In his regular New York Times column, Mark Hulbert looks at the stock market’s behavior since the credit crisis began and references a 2001 academic study to glean some insight as to what we can learn from these types of periods. He writes, “you can view the markets’ behavior since mid-2007 as a textbook illustration of a statistical pattern uncovered years ago by two finance professors, Lubos Pastor of the University of Chicago and Robert F. Stambaugh of the Wharton School of the University of Pennsylvania. They found that the financial markets are always vulnerable to what they called a liquidity shock — a sudden tightening of credit.”
According to Lasse Pedersen, a finance professor at New York University, this research can help us understand what has happened in the last 18 months. It also provides some clues for what could happen in the future. For example, Hulbert writes that “the research has found that when liquidity shocks occur, they are so intense that the securities most vulnerable to them predictably provide higher longer-term returns. This happens, Professor Pastor said in an interview, because these securities must compensate investors for the risk of big losses during those shocks.”

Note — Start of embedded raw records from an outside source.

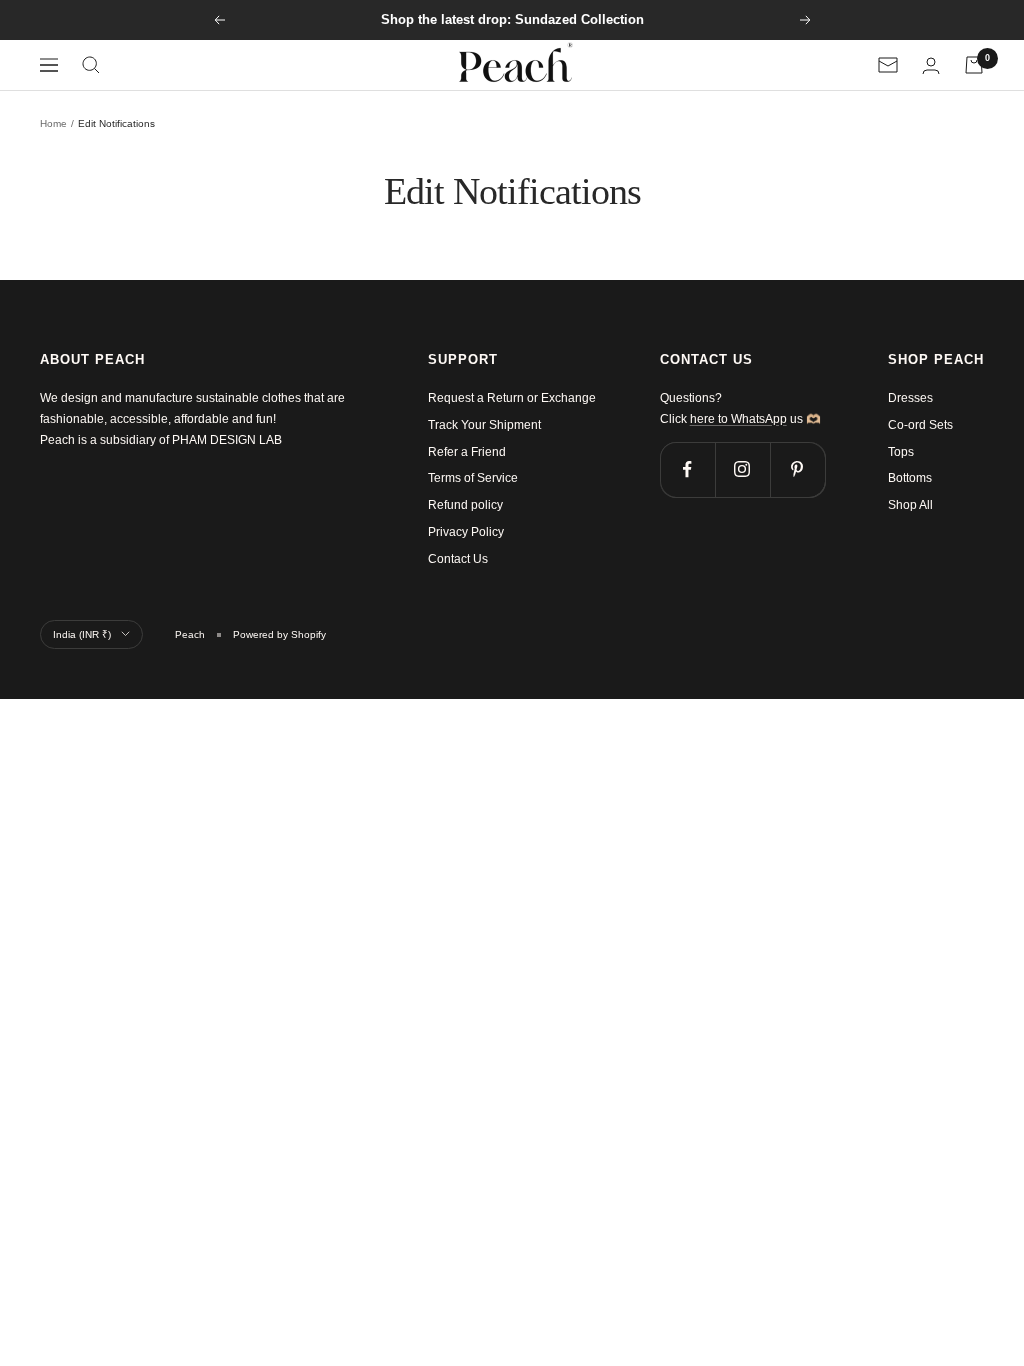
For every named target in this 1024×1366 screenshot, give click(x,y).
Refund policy (465, 505)
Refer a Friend (467, 452)
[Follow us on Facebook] (687, 469)
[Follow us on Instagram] (742, 469)
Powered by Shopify (279, 634)
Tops (901, 452)
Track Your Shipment (484, 425)
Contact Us (458, 559)
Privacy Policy (466, 532)
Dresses (910, 398)
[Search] (91, 65)
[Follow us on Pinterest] (797, 469)
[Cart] (974, 65)
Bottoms (910, 478)
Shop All (910, 505)
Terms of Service (473, 478)
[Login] (931, 65)
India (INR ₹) (82, 634)
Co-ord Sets (920, 425)
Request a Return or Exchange (512, 398)
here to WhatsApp (738, 419)
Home (53, 123)
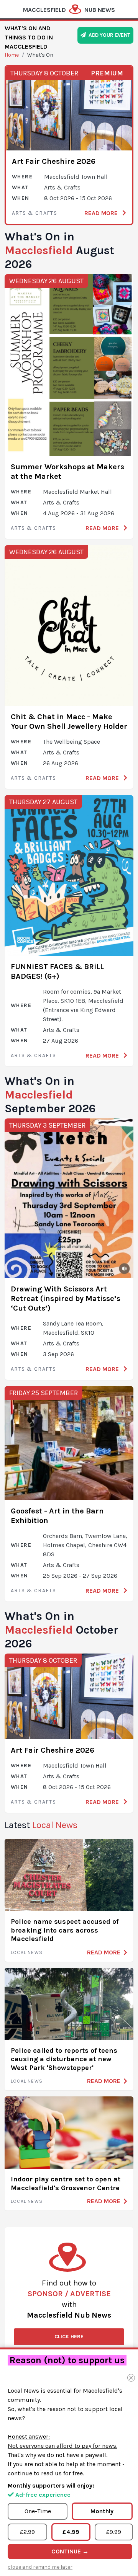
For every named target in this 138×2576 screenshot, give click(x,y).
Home (12, 55)
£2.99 (27, 2531)
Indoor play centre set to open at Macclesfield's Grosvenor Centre (65, 2183)
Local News (27, 1952)
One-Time (38, 2511)
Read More (101, 213)
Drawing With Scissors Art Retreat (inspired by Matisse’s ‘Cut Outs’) (65, 1298)
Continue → (70, 2551)
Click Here (69, 2336)
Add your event (108, 35)
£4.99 (70, 2531)
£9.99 (113, 2531)
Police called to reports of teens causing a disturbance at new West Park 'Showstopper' (64, 2059)
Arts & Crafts (34, 213)
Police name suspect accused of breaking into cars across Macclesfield (64, 1930)
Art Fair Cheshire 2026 (53, 161)
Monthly (101, 2511)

“According to the research,” Hulbert adds, “once a liquidity crisis passes, other factors come to the fore, and securities that have risen in price, like Treasury bonds, are then likely to perform poorly. By contrast, the best performers will be those securities that have lost the most during past credit crises — not just during the current one. Convertible bonds and junk bonds are two obvious categories that should do particularly well, but others, including stocks, should also benefit.”